Friday, 13 June 2025

The Long Haul

          It’s funny how the 1960s keep popping up. This week, I got news that my 15-year-old grand-nephew, having seen the film A Complete Unknown, went out and bought the vinyl album, Highway 61 Revisited, first released in 1965. I was impressed. But he reportedly finds it hard to relate his newly discovered enthusiasm for Bob Dylan to the fact that I was in the audience of Dylan’s London concert in 1966 and have first-hand experience of the controversy featured in the film’s plot, his perceived “betrayal” of the acoustic folk music tradition.

          A couple of years after that concert, I spent a year in Sudan (then referred to as The Sudan), with no access to western music at all. I was one of a contingent of twenty or so newly graduated adventurers who had successfully applied to join the Voluntary Service Overseas (VSO) scheme. Among our number were Paul and Jim, two of the nicest chaps I ever met, before or since. As it happens, we came together last week – as we do from time-to-time – and, after telling them about my grand-nephew’s musical epiphany, we discussed which side of the “betrayal” argument we had been on at the time. Given the vagaries of memory, it was hard to answer definitively, but I like to think I was not on the purist side. Otherwise, why would I have bought a ticket to the concert, given that I knew what to expect?

          Paul, Jim and I have never lived in close enough proximity for our friendship to be kept alive by default. Chance may have brought us together, but it has required conscious effort to maintain the relationship through the distances of place and circumstance. So, as well as occasional get-togethers, sometimes including partners and family, we have for the past few years fostered a tradition of the three of us meeting annually.

          These rendezvous started as long-ish country hikes – something all three of us have always enjoyed – and involved camping out for a couple of nights (of which the same cannot be said). However, the years took their physical toll and, over time, the hiking routes became less ambitious. I’m not saying it’s all over now, but last week’s outing was, literally, a walk in the park – albeit a country park, Dartington Estate and its formal garden, to be precise. But such gentler excursions do have advantages besides reducing the intensity of the physical challenges. There is much less logistical planning involved than is required for a day out in the rough or remote terrain favoured by seasoned hikers. Packed lunches are not needed, and conversation flows easier when one is not out of breath or obliged to walk single file on narrow tracks.

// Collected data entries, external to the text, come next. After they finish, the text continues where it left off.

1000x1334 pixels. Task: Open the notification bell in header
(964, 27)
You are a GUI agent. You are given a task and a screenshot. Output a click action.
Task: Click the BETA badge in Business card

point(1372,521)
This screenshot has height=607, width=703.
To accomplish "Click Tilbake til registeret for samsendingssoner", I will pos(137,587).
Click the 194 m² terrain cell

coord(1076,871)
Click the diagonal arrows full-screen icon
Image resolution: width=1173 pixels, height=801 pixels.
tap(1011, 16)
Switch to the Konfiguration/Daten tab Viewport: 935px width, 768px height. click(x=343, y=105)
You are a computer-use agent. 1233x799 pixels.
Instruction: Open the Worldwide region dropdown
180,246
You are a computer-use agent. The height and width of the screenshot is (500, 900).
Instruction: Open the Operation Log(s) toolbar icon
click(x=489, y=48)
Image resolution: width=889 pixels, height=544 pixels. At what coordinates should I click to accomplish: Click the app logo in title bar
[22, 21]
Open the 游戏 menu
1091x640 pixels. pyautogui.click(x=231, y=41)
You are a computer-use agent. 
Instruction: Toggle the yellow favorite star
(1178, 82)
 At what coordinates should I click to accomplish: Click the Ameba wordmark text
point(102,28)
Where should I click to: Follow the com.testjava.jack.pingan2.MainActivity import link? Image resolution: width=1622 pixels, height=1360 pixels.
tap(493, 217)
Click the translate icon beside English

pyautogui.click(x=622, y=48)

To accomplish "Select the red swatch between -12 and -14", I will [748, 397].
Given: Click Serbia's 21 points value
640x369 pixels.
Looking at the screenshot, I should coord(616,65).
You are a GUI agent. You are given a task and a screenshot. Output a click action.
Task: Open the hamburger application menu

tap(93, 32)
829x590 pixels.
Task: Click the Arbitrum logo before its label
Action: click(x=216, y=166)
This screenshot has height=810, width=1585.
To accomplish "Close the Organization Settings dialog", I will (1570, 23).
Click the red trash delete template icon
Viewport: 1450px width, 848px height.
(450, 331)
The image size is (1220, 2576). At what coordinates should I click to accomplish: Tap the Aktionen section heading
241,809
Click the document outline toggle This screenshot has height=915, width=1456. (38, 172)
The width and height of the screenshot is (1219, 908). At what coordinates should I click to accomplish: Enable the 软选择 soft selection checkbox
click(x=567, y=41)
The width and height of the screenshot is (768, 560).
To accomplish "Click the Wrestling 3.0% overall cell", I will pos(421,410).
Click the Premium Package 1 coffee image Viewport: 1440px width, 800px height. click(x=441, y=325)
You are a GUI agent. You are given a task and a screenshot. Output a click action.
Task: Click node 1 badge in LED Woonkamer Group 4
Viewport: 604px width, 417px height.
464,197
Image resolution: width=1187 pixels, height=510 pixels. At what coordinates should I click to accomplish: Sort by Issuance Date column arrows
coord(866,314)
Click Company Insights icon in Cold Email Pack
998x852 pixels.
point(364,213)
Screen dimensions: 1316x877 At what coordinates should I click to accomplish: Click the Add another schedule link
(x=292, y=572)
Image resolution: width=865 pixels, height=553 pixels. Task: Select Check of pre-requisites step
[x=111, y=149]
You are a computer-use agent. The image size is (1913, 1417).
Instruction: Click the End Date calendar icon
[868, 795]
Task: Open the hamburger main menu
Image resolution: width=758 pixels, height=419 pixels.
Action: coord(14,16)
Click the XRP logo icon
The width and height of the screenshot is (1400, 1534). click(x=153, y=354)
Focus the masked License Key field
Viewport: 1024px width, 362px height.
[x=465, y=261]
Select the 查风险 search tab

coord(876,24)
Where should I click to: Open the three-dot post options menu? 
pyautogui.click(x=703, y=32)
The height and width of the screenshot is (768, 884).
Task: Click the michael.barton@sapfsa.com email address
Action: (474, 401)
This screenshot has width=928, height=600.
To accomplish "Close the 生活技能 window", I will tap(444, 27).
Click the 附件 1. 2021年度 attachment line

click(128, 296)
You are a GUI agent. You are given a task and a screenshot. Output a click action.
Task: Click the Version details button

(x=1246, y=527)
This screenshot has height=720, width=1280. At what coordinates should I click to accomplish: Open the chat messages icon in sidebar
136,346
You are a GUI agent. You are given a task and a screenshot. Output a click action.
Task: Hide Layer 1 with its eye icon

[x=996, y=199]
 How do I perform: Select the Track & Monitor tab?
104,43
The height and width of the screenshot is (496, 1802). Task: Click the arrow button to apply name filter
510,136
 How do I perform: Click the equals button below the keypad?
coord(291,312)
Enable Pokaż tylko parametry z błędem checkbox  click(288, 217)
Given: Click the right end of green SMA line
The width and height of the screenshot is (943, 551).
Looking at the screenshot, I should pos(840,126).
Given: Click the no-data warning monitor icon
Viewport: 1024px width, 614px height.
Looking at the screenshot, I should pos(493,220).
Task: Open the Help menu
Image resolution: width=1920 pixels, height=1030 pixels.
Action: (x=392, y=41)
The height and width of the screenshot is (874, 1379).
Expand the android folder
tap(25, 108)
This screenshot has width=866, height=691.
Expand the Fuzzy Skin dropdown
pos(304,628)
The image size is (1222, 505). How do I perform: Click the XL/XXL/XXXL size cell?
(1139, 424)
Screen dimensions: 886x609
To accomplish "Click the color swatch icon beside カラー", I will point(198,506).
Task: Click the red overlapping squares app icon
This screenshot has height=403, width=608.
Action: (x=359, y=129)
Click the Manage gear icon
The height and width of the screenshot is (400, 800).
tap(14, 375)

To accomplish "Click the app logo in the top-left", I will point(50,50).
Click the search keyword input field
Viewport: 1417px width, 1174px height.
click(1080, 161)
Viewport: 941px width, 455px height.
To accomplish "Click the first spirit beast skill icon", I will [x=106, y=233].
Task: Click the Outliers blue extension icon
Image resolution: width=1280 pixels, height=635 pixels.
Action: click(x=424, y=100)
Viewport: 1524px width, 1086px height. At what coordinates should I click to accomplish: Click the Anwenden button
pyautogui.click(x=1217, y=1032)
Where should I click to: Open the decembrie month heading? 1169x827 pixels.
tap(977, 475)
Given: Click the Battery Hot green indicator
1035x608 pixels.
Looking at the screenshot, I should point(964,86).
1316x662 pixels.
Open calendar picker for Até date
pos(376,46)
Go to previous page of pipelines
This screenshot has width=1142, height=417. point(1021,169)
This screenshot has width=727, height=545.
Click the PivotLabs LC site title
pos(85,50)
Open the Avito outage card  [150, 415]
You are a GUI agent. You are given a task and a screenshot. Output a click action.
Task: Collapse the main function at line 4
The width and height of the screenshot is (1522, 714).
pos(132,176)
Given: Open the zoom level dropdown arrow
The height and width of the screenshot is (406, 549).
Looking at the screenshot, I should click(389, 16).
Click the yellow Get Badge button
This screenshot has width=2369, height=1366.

          But what is it about old friendships that make us want to perpetuate them? My experience is that those made in one’s formative years have a tendency to retain the quality of warm familiarity, even after prolonged periods of non-contact. Yet during those years of separation, each individual life develops, sometimes in ways that may be unexpected. Unless you keep track, the person you once knew may end up as someone you no longer relate to. Then what would you have to talk about, other than reminiscing about the sixties?

          There’s a pragmatic case to be made for dropping long-standing friendships that are deemed to have outlived their purpose – however “purpose” is defined. Self-interest, perhaps? The need to find a place in society. The need for self-affirmation. The need to satisfy nostalgic yearning. Well, if friendship served only to fulfil such needs, then its eventual redundancy could be expected. But friendship is not about pragmatism. Our old friends define our past just as much as we ourselves do, thus they lend meaning to our present as well.

 

5 comments:

  1. Of course the famous Judas shout was Manchester Free Trade Hall. I’ve just been to see Cat Power recreate the FTH Dylan show and just before Like a Rolling Stone there was one faint cry of Judas. How we smiled.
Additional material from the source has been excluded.